══ RECORDED DATA
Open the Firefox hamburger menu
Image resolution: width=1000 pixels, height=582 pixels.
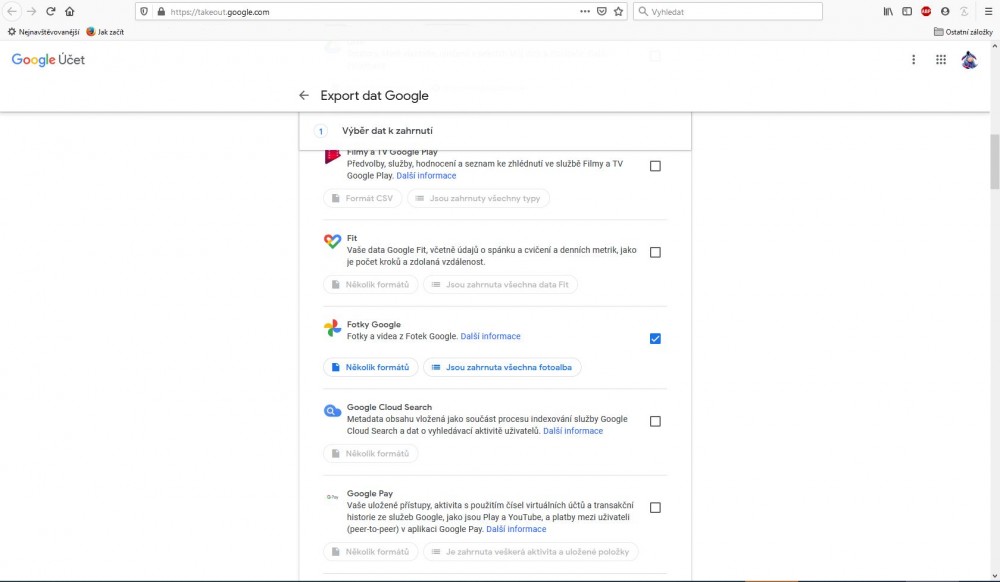point(988,12)
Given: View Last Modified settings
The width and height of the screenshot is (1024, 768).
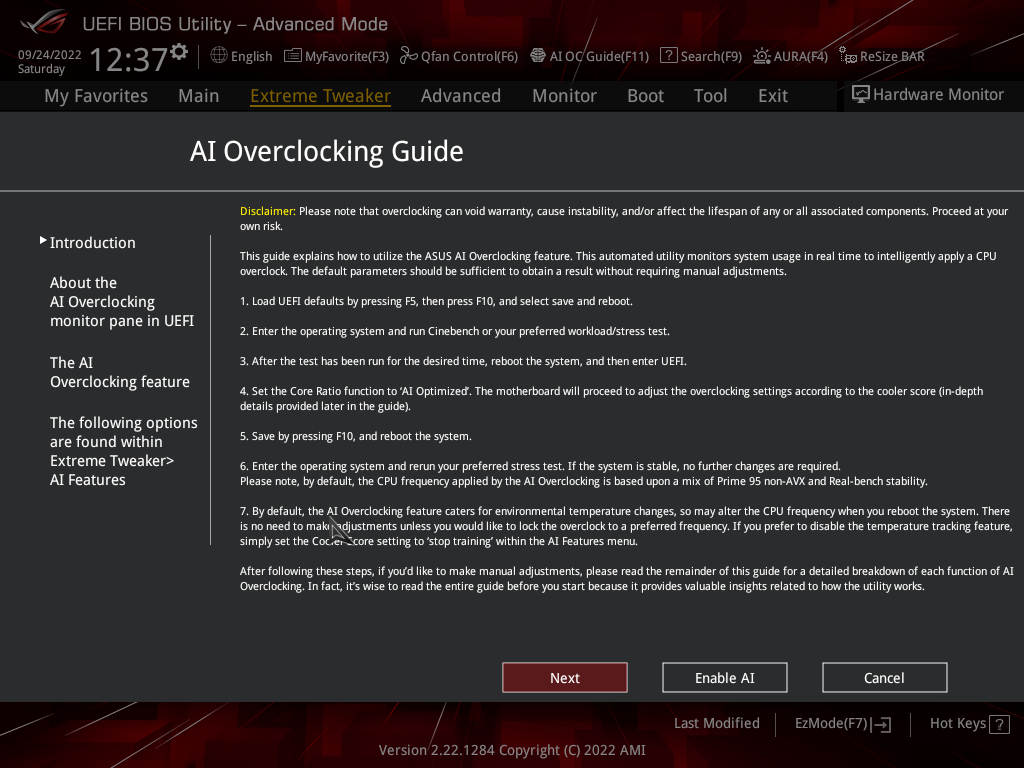Looking at the screenshot, I should (x=716, y=723).
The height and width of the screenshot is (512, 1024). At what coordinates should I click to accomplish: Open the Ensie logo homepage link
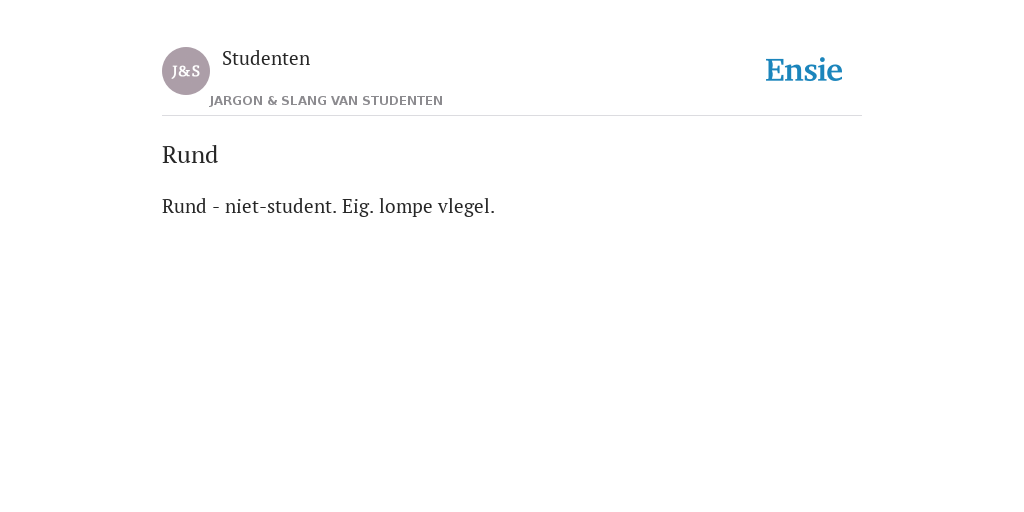804,71
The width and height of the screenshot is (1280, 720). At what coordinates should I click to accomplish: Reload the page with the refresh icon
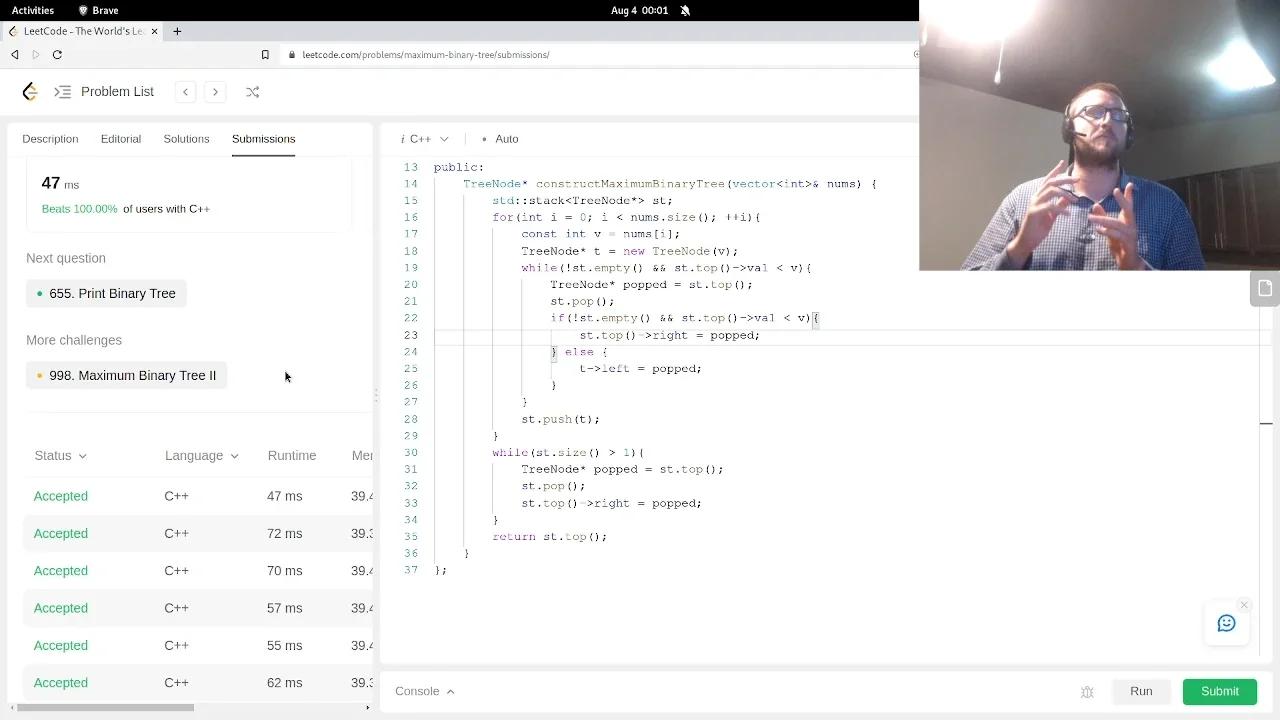pos(57,55)
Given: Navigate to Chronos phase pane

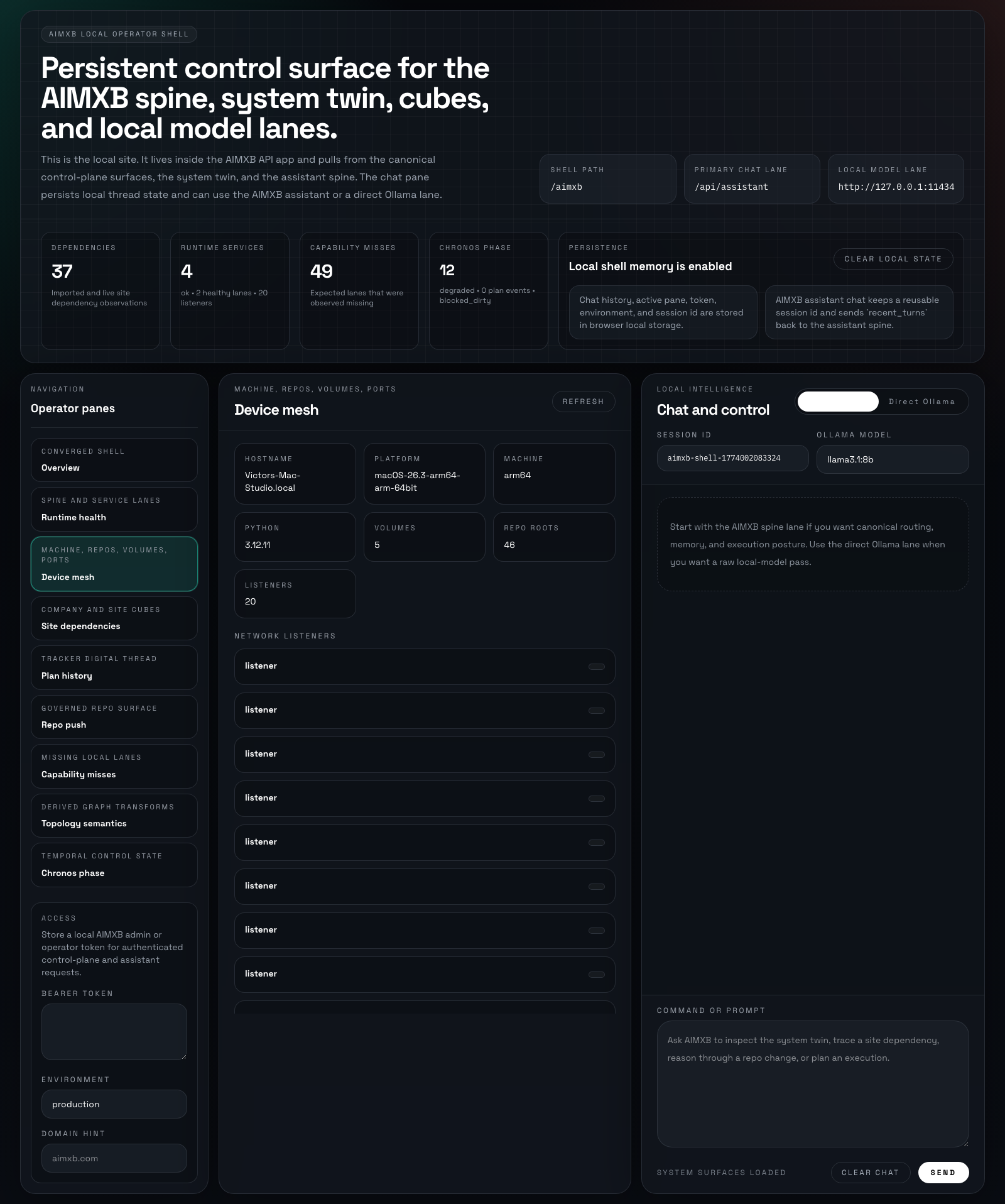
════
## WHAT YOU HAVE TO DO
Copy out each line of the items above that contains the word "Given".

## REPLY
Given: View Last Modified settings
Given: Navigate to Chronos phase pane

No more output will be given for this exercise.